The Benefits of Behavioral Therapy
Behavioral Therapy is a form of talk therapy that's used to help individuals suffering from mental disorders recognize and manage some of their symptoms related to their illness. This form of therapy helps people understand what their illness means.
The reason Behavioral Therapy is beneficial is because it helps those suffering with mental health problems deal with stress, unhealthy behaviors and negative thoughts and habits. Individuals who are able to receive this type of therapy learn to manage their illness better and it makes everyday life much more manageable for them and the people in their lives.
Behavioral talk therapy which is also referred to as psychotherapy is very beneficial for anyone suffering from substance abuse, depression, anxiety, panic disorders, and bipolar disorder among other mental illnesses. There are many different types of psychotherapy that are extremely useful for treating various types of mental and behavioral disorders.
Cognitive Behavioral Therapy is also referred to as CBT. This form of therapy is a combination of behavioral therapy and cognitive therapy. We are all unique individuals and we all have our own beliefs and thoughts which helps determine how we act and feel. For various reasons many of us have formed unhealthy thinking and behaviors that have a negative effect in our lives and we don't even realize it. Cognitive therapy helps us to recognize these unhealthy ways of thinking and behaviors and how they have had a negative effect in our life.
Changing negative and unhealthy behaviors that we have adapted throughout our life isn't easy to do no matter how hard we try. Many people who abuse alcohol, drugs, tobacco, gambling, and food recognize they have a problem but no matter how hard they try, breaking old habits isn't easy. People suffering from mental disorders many times don't even recognize their negative behaviors. Their thinking and beliefs are somewhat distorted and they don't see their habits and behaviors as negative or unhealthy.
Many behaviors we all have are learned behaviors, some are positive and beneficial and others are negative and harmful to us and others. When we're young and impressionable we adopt behaviors and thoughts we see in our parents, siblings and other adults in our life. This is not to put blame on others but children begin to react to situations the same way they see or hear adults react, this is 'learned behavior'. For example, if an adult in a child's life drinks or eats during stressful or anxious situations, there is a good chance they may grow up doing the same thing and reacting the same way. As we grow older we may not even recognize it as negative behavior and if we do, we may not know why.

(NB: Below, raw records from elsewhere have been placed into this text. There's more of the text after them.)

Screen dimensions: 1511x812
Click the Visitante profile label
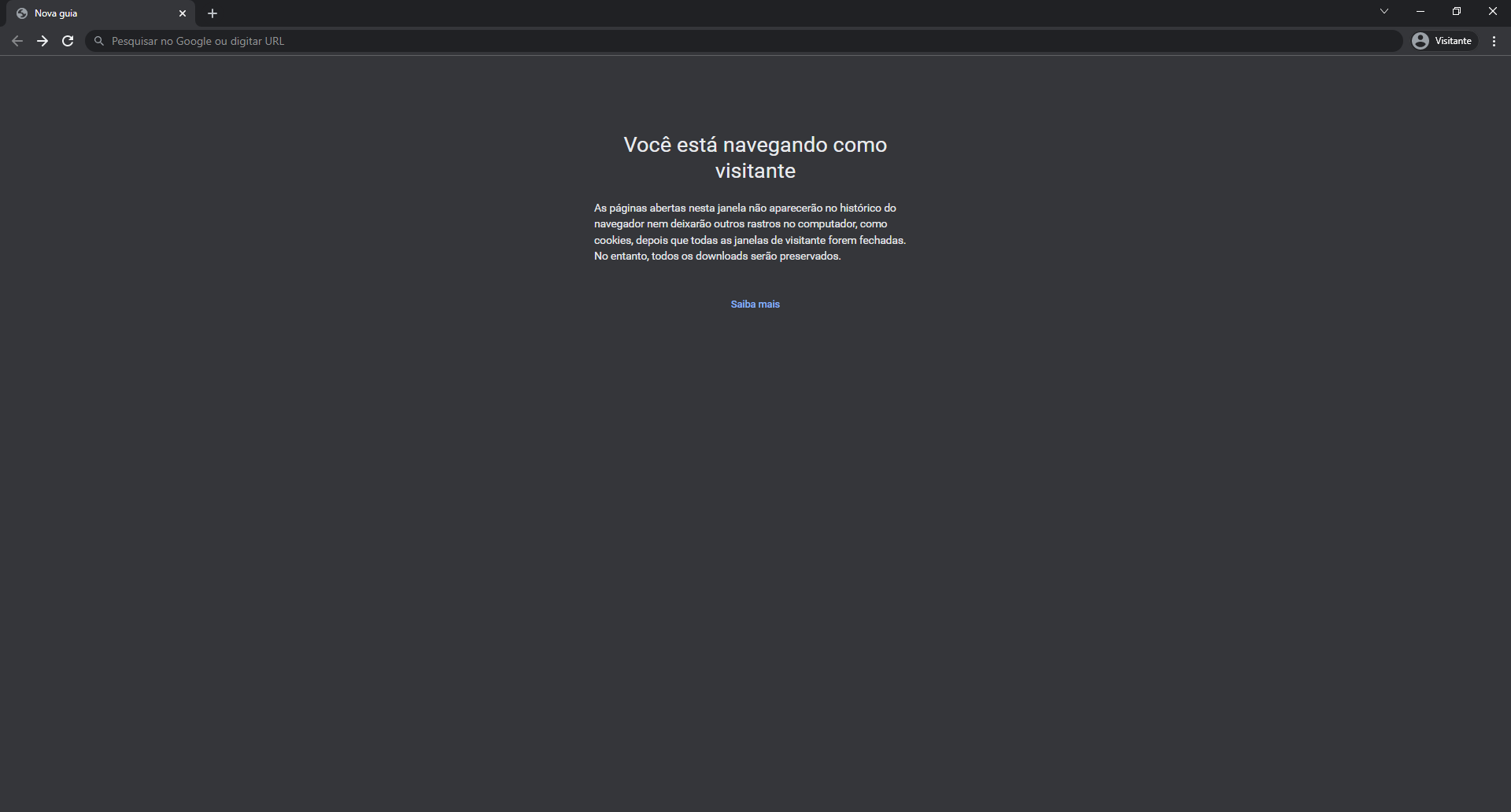point(1453,41)
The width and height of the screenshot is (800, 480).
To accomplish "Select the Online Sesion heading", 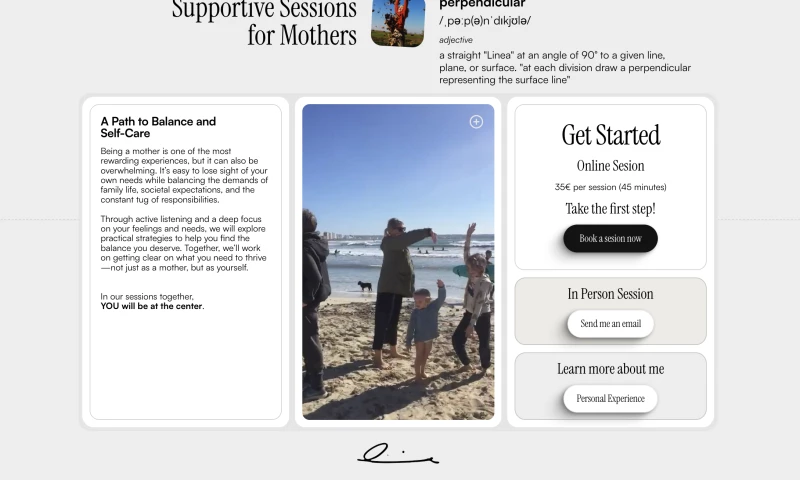I will point(610,166).
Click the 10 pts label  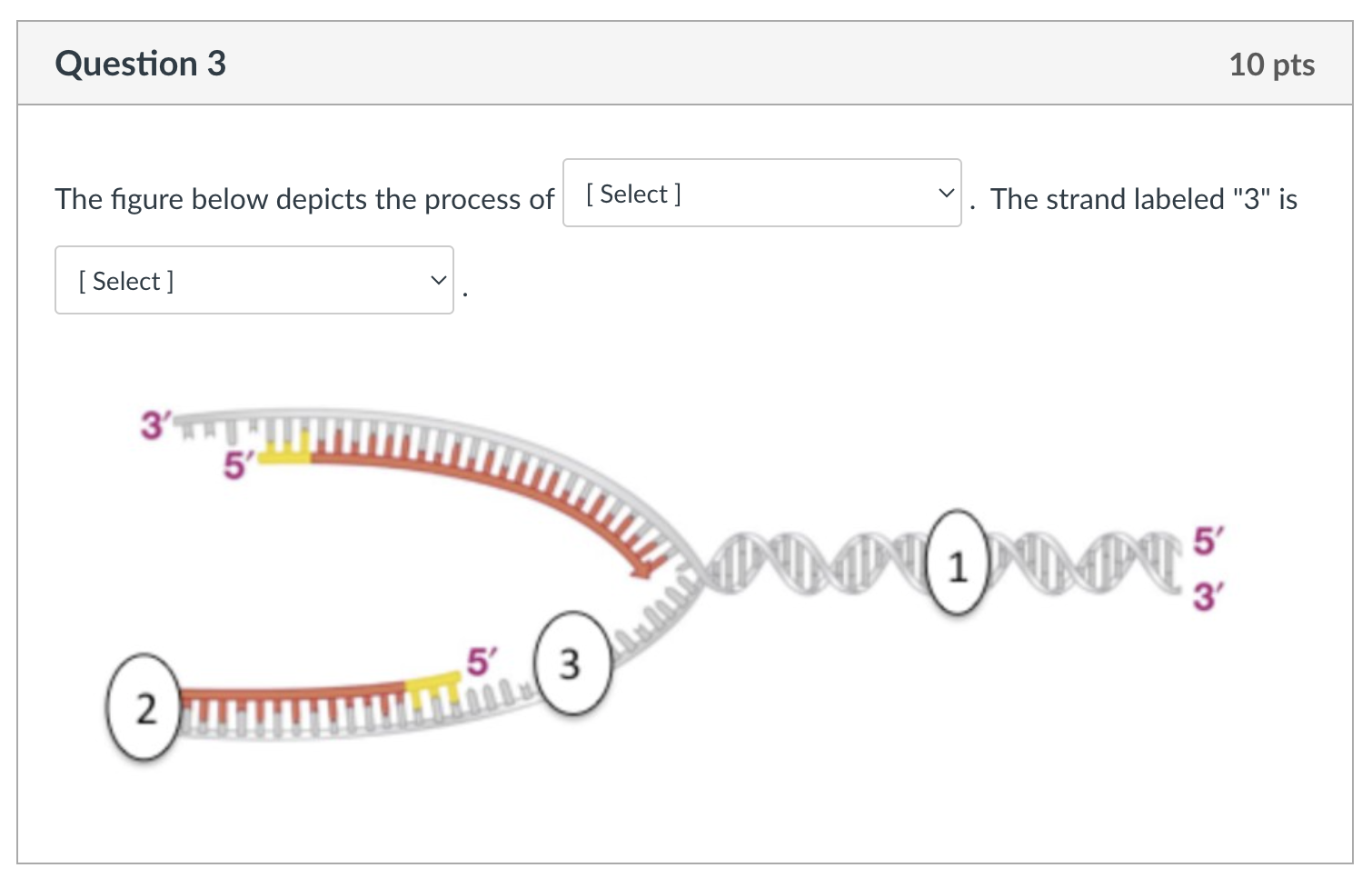pyautogui.click(x=1271, y=64)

If a child grows up around drug use the same effects can apply. Cognitive behavioral therapy helps us to understand why we may choose unhealthy behaviors, once we recognize them and understand why; making better choices comes a little easier. Again, this isn't about blame because after all this is where they probably adapted some of their unhealthy thinking as well. Not every unhealthy thought or habit is learned from someone else, we all process things differently depending on our own unique personalities. The most important thing is to recognize unhealthy behavior for what it is and focus on finding healthy positive ways in which we relate to people and situations in our lives.
Cognitive behavioral therapy is an individualized form of therapy that helps people see and understand why their unhealthy choices are made. CBT teaches them effective coping skills and teaches the individual positive ways of thinking in order to make better choices. Both forms of therapy are very beneficial for anyone going through treatment for substance abuse. Many substance abuse treatment programs utilize some form of therapy during their treatment process. Cognitive Behavioral Treatment is a positive approach to helping individuals identify their negative behaviors, make better choices, prevent relapse in their future and obtain sobriety in their lives.